My biggest issue was the consistency. No matter what I did, if the inside of the tortilla was cooked, the outside of the tortilla always seemed to come out crunchy, which is not what you want if you intend to use the tortillas in soft tacos or any other situation where they need to be folded. I even tried increasing the amount of shortening in the recipe in the hopes it would soften the dough, but to no avail. For a while, I completely gave up and refused to make them at all.
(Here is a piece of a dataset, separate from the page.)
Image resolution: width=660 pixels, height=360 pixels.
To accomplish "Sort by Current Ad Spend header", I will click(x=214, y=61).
Fast forward several years later, when my husband and I discovered a tortilleria in Silver City, New Mexico, with the most heavenly flour tortillas. We made special efforts to stop by every time we were in the area, and at least two tortillas never made it back home. (Home? I'm not sure those two tortillas made it to the next stoplight . . .)
One day, I was speaking with a co-worker about these wonderful tortillas. "You know why their tortillas are so good?" he asked me. "It's because they use lard."
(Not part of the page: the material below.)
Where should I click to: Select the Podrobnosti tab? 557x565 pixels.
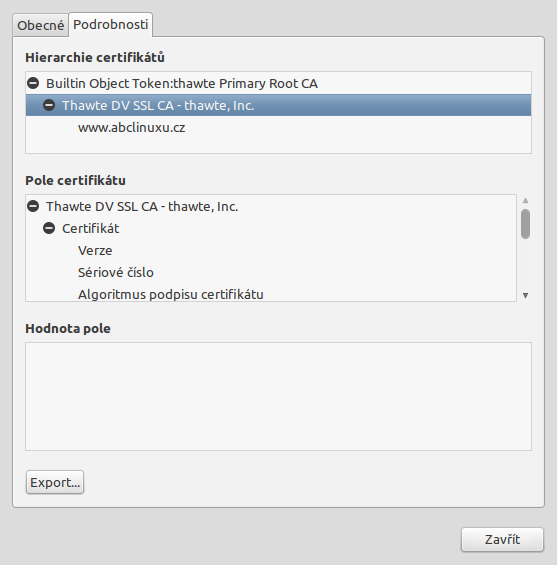coord(111,25)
Lard? Well, I knew the Mexican ladies I worked with used a lot of lard, but I personally couldn't stand the idea of stocking the stuff, myself. Then one day, when I had a daughter shopping for me, a glorious mistake happened.
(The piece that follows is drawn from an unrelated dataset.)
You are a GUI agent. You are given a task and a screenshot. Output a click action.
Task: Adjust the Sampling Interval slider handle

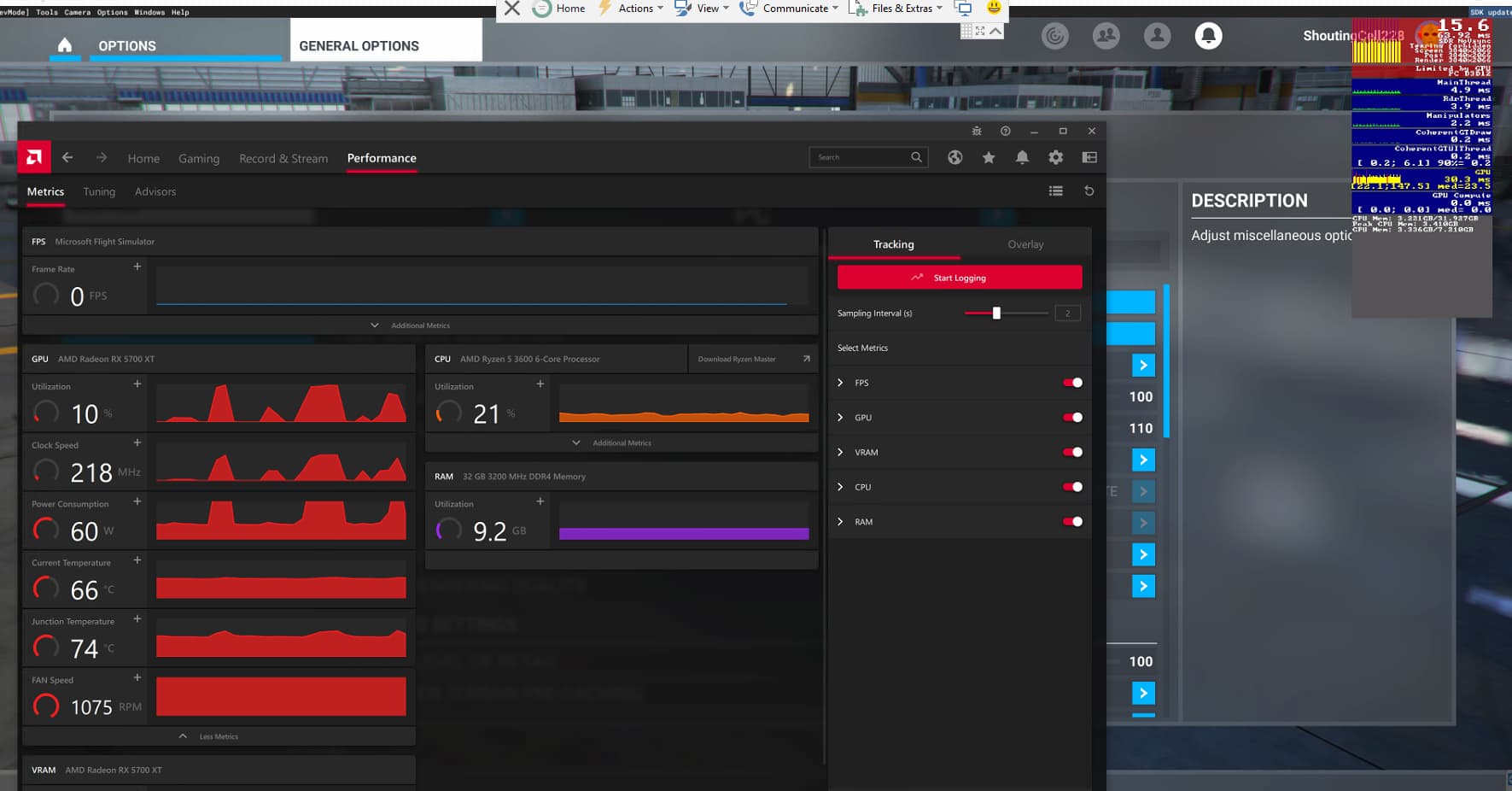(x=995, y=313)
Instead of buying all-vegetable shortening, which is what I normally pick up, she grabbed regular shortening off the shelf and brought it home. An idea pinged in my mind. If the lard was what made those tortillas so wonderful, then maybe using the shortening with both animal and vegetable fats, rather than all-vegetable shortening, would make the difference.
The secret ingredient!! |
Ingredients for about a dozen tortillas:
2 cups flour
1 Tablespoon baking powder
2 teaspoons salt (Reduce this if you think they come out too salty.)
4 Tablespoons shortening
Hot tap water to make the dough--a little over 2/3 a cup is about right.
Mix the dry ingredients together, then cut in the shortening.
Add hot water and mix the dough with a fork until it gathers and forms a ball around the fork. If you add a touch too much water, I as I did in the following picture, it isn't the end of the world. It will just be a little sticky until the flour from your hands or from the rolling process incorporates into it a little.
With lightly floured hands, divide the dough and roll into balls about 2 inches in diameter. (Smaller if you want smaller tortillas.) I was told when I first learned that it is better to work quickly, while the dough is still a bit warm from the hot water. I think she was right; if you wait too long, bits of the dough will dry out and it will be difficult to get a smooth tortilla.
Heat a skillet or griddle on the stove on medium heat.
I tend to use a normal rolling pin to roll out the tortillas, but many people use one looking more like the one on the left, which is made from a piece of sanded dowel. I haven't practiced with it enough to be able to roll things out at a consistent level. (By the time I'm done with rolling a tortilla using the dowel, it has wave patterns or something . . .)
It is very easy to get too much flour on tortillas in the rolling process, making them taste more like . . . well, flour. But if there is not enough flour on the tortillas as they are rolled, they will stick to the board and end up forming very interesting shapes. I remembered a trick the ladies from showmethecurry.com had used when making parathas--dipping the dough into a bowl (or pie plate) of flour as they went--and so decided to try it out this time. I found it really did help to keep just the right amount of flour involved in the rolling process.
I probably shouild have slightly flattened the ball before dipping it. |
Roll the tortilla, dipping into the flour lightly if necessary, until it is round and very thin. (I confess not all mine are quite this round . . .)
If you have rolled out a tortilla and your pan is not ready to bake it yet, you can hang it on the side of your bowl or something while you roll out another tortilla--but not too long, or it will dry out.
Place the tortilla on the skillet or griddle (no oil necessary), spinning it around as it cooks if you are worried about it sticking. (I've never had them stick.) The surface will get bubbles on it as it cooks. If a bubble gets too big, lightly press it down with your turner.
You can see toward the top left where I pressed down a large bubble. |
After the surface has bubbles and the underside has lightly browned spots, flip the tortilla.
Cook until the next side has lightly browned spots, then remove and keep warm.
Continue with other tortillas until they are all cooked. If flour starts to accumulate on the skillet or griddle, use a paper towel or kitchen towel to wipe it away. (Otherwise, it will burn and you'll end up with burned flour on the next tortilla you cook.)
Yummy! These are good for soft tacos, quesadillas, or just eating with butter. (Or, as the Kitchen Artiste In Training likes to do, eating with butter and cinnamon-sugar.)